Спустя месяц я позвонила — он взял трубку.
— Как живешь, Верунчик?
— А ты?
— Антона выписали, он тут же зачертил по новой, все это время врал, предвкушал — и дождался.
— Хочешь, зайду?
— Мне надо уходить, извини.
Нашел способ попросить прощения. Проклятая рыба, я была ему не нужна. Я никому не нужна, кроме моей бабушки. Нужна ли я ей?
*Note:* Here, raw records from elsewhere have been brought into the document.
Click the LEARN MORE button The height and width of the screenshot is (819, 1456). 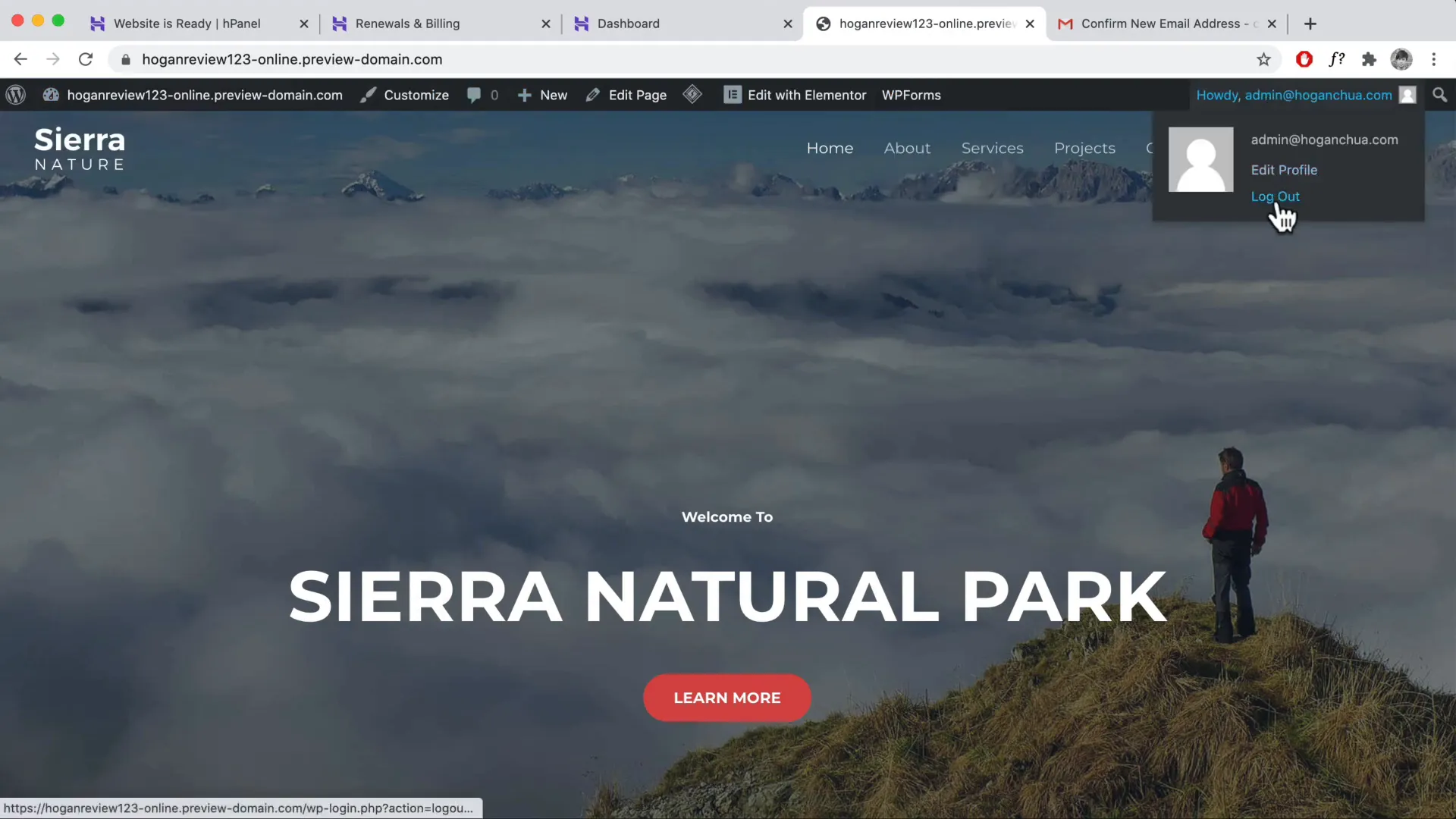click(727, 698)
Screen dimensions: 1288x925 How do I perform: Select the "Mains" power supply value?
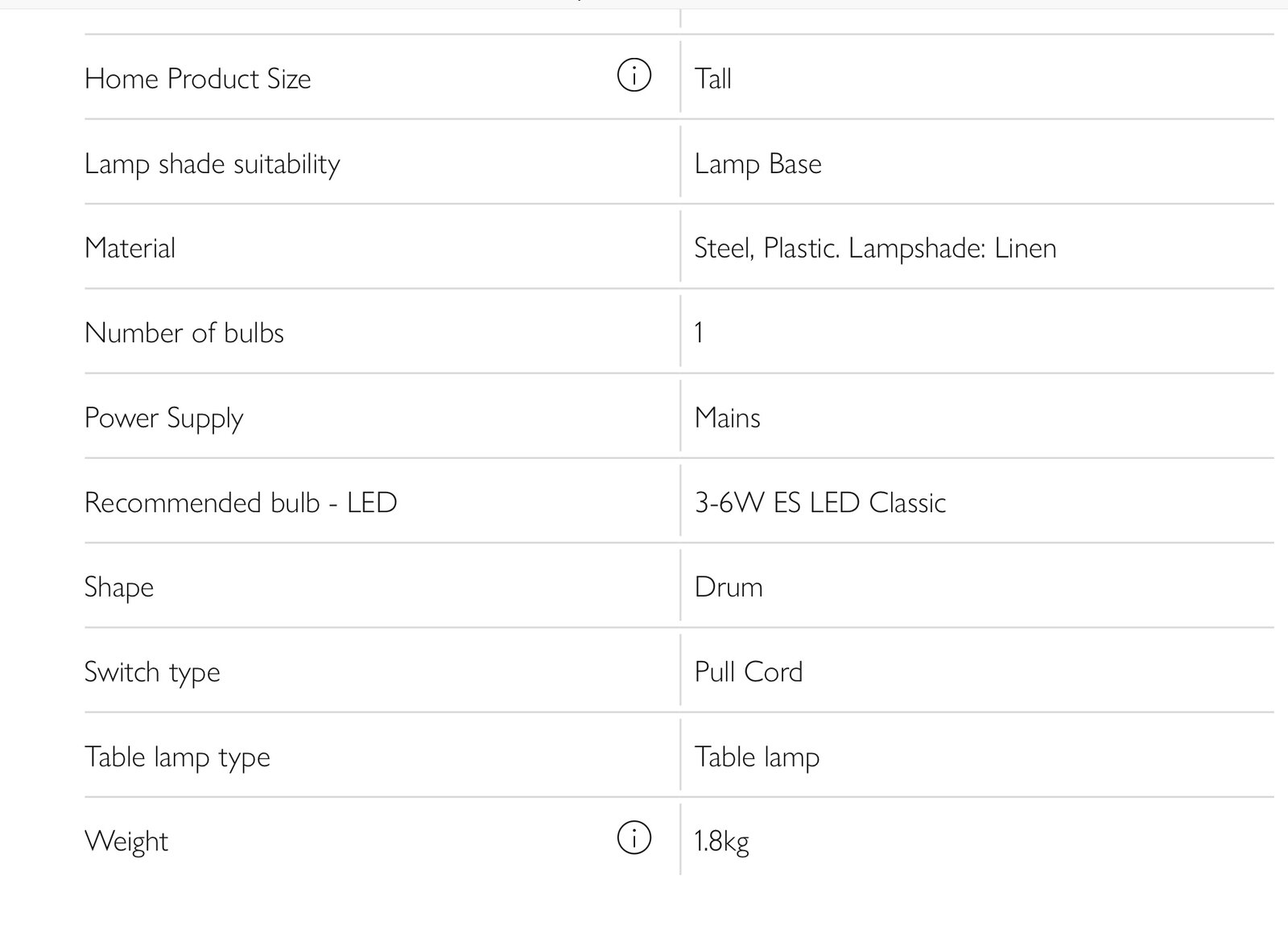(x=727, y=419)
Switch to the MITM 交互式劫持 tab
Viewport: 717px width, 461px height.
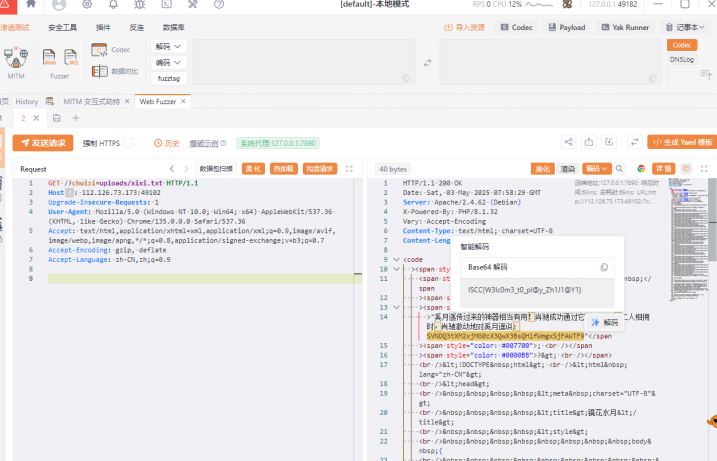[91, 101]
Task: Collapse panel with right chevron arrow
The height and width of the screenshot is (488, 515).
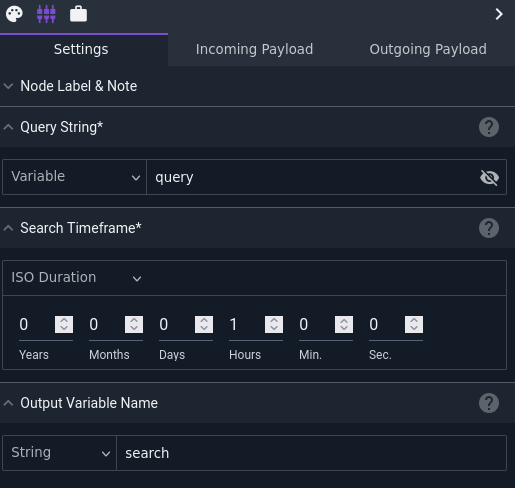Action: click(499, 14)
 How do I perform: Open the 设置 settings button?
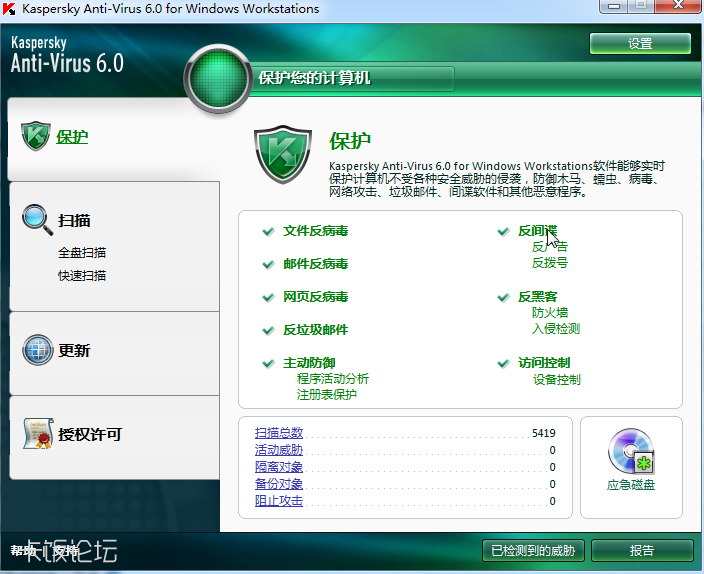click(640, 44)
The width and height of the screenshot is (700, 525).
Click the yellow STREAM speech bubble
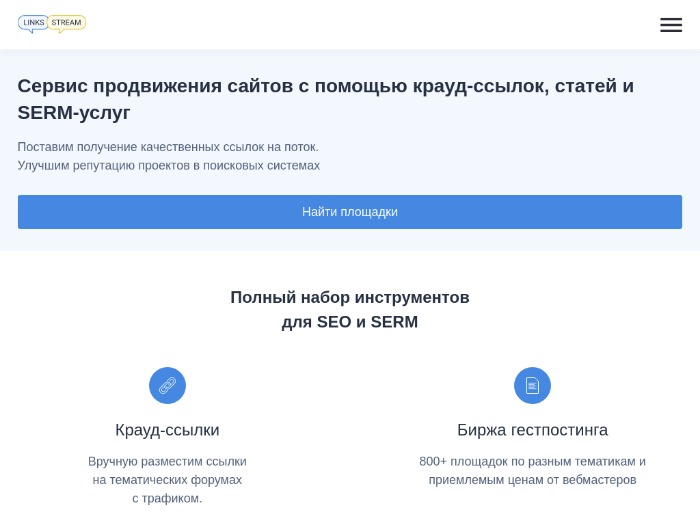[x=67, y=24]
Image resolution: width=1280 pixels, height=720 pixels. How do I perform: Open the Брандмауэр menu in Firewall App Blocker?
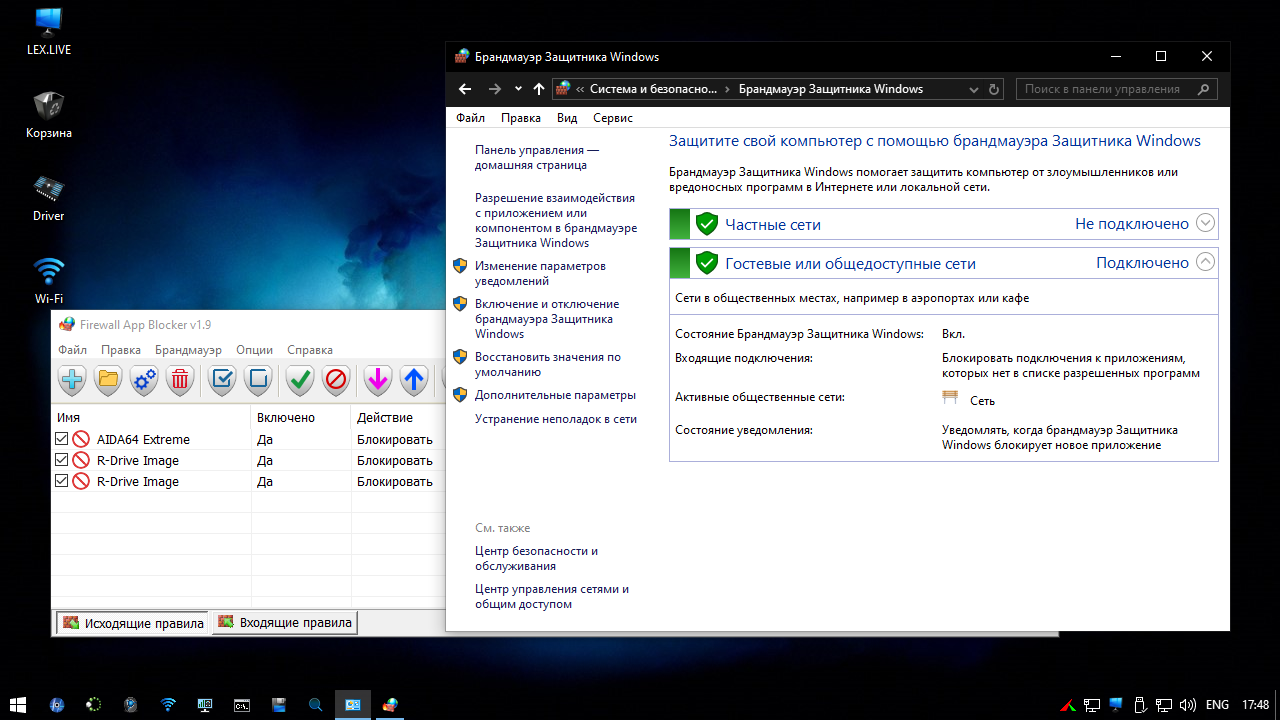click(x=188, y=350)
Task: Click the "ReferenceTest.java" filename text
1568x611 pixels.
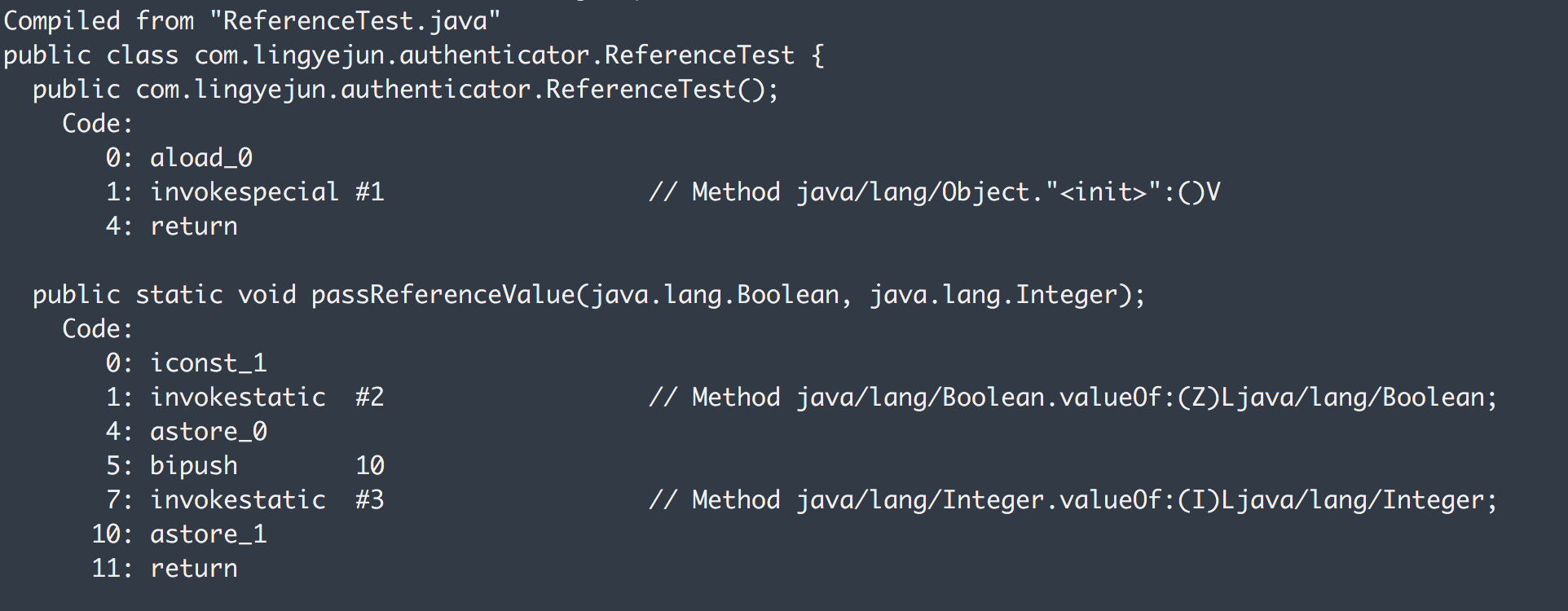Action: pos(355,20)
Может, я все напридумывала, наврала себе, и ничего я не чувствую, ничего не могу, ничего не умею? Упала на колени перед кроватью, ткнулась лбом в сцепленные бабушкины руки — камень ударил о камень и не высек искры. Она меня и не почувствовала.
Валентин Егорович говорил об ответственности? Какой? Жалел меня?
Неправда! Но ведь извинился. Он уходил на дно, в глубокие глубины, в темень и тишину. Казалось, мне не пережить этой утраты.
Но пережила. Когда уже совсем затекли ноги и поясница, когда, казалось, не распрямить спины, согнутой серпом, отогревшийся лоб ощутил спасительные позывные бесчувственных рук моей бабушки. Они становились все настойчивей, сильней, закололи, как злые колючки терновника. Так они кололись в детстве, когда мы с Нинкой пробирались сквозь сады к полуживому коню, старому одру, засиженному злыми мухами.
Я отняла лоб от ее рук, встала, пошла в ванную, включила горячий душ. Грелась под тугими струями кипятка, они стекали по волосам, лицу, мешались с горячими слезами и уносились в черную сливную дыру.
Валентин Егорович рассказывал про древнюю богиню Афродиту, что после нового омовения выходила из пены морской девственницей, тогда, в ванной, я поняла, о чем говорилось в старой сказке.
Полумертвая бабушка Лисичанская, парализованная и немая, дала мне больше тепла, чем кипяток, льющийся из душа. Я стояла под струями, не ощущая жара, — огонь снова был внутри меня.